Another more recent horror show, The Terror on AMC (Season 1) focuses on the hypothetical story of a real-life historic incident where two large British vessels sought out the elusive but potentially lucrative Northwest Passage through the Arctic and were never seen again. The show conjectures how the doomed mission desperately tried to survive against the most extreme but constant dangers: weather, starvation, lead poisoning, madness, and finally a brutal monster. If anything, it helped viewers like me feel that maybe we didn’t have it so bad in our pandemic shelters, relatively speaking, and that perhaps COVID-19 was slightly less beastly than the mighty Tuunbaq, although the virus could wreak similar damage to human bodies if given the chance.

4. Groundhog Day(s)

Filmed before the pandemic, but oddly perfectly attuned to it when released via Hulu, the film Palm Springs was a quirky mishmash of sci-fi, rom-com, and frat humor. The general premise is the existential fallout of Andy Samberg’s main character entering a mysterious time-loop in Palm Springs and being unable to escape. The premise was famously covered in the Bill Murray classic Groundhog Day and in numerous sci-fi time-travel and trapped-village films (such as the Tom Cruise film The End of Tomorrow, the old '60s show The Prisoner, or the Jim Carrey movie The Truman Show), but this movie’s sense of everyday modern life meshed perfectly with the absurd feeling that our once banally comfortable lives had become somehow unexpectedly but irrevocably inoperative. We were trapped in broken-record existences, repeating the same daily routines, unable to leave our neighborhoods due to COVID. Could we laugh at the absurdity as readily as Andy Samberg?
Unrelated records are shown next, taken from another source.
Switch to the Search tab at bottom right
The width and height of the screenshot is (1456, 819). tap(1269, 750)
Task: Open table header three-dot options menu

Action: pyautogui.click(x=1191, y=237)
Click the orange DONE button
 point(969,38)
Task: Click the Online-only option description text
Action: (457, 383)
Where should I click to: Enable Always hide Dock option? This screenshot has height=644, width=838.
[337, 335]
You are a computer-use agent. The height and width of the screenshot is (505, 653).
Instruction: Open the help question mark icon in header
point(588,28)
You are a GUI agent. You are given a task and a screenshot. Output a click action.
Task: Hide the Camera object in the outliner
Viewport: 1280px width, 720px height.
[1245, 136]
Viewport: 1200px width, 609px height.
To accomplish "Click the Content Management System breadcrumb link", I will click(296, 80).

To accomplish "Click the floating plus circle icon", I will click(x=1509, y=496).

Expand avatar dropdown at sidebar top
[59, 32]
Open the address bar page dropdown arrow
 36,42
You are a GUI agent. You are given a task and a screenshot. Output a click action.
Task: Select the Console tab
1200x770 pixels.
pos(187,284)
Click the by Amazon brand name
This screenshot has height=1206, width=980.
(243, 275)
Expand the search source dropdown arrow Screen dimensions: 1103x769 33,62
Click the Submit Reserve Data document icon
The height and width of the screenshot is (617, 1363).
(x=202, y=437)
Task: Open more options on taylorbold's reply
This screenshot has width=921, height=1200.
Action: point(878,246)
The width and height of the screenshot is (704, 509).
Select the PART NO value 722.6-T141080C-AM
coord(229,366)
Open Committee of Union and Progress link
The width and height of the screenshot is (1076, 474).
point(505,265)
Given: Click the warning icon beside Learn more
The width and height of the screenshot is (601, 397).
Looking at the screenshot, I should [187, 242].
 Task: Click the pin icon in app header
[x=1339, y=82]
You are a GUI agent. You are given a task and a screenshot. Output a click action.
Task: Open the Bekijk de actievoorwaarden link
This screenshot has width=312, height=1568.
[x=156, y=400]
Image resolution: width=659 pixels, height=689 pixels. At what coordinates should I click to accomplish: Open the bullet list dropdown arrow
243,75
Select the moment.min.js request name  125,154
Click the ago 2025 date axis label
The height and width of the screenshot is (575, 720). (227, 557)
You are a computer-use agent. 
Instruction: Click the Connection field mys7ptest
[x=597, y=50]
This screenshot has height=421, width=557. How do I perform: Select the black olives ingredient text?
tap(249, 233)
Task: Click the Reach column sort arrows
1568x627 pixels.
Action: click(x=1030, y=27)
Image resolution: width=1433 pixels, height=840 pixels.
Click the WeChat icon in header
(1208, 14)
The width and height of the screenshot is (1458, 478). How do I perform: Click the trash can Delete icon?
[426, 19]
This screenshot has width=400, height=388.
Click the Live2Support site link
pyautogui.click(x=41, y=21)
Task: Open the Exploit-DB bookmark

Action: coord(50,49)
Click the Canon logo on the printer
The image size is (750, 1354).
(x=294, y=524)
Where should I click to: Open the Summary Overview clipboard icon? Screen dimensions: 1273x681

We at least tried.

5. Soothing Hobbies

Some popular coping mechanisms during the pandemic involved turning to self-contained homebound hobbies like cooking, baking, gardening, crafting, etc. Accordingly, shows that focused on these hobbies were all similarly comforting, such as The Great British Baking Show on Netflix and its spinoff The Great Pottery Throwdown on HBOMax. In contrast, it was also nice to see travel shows, so we could vicariously live through past trips while in lockdown, like Rick Steves’ Europe or old Anthony Bourdain episodes.

6. Nostalgia Trips

In a related vein to the group hug shows, entertainment that reminded us of more solipsistic past normalcy felt bittersweet and wholly necessary. Cobra Kai was particularly perfect for Gen X’ers still in denial about being deep into middle age, or that expressions like “awesome, dude” or loud guitar bands ever went out of style. By meshing our fond memories for The Karate Kid’s corny teen excesses with a surprisingly mature and complex take on 40- and 50-something relationships, the show anchored us in the world we missed so dearly, while pointing out the best way to mentally survive the pandemic: by focusing on what matters to us and what we still have. Sometimes we just need a silly, feel-good anthem in our heads, like “You’re the best around! Nothing’s gonna ever keep you down!”

Hopefully, as we shift at our understandably hesitant pace back into our normal activities again thanks to the amazing and fortunate vaccine, we will retain a greater appreciation for the things we took for granted in the pre-pandemic world. And escapist entertainment aside, we can also pause now to think about how we can heal the societal gaps that left too many of us behind, lost to the real-life terrors of a callous, merciless virus.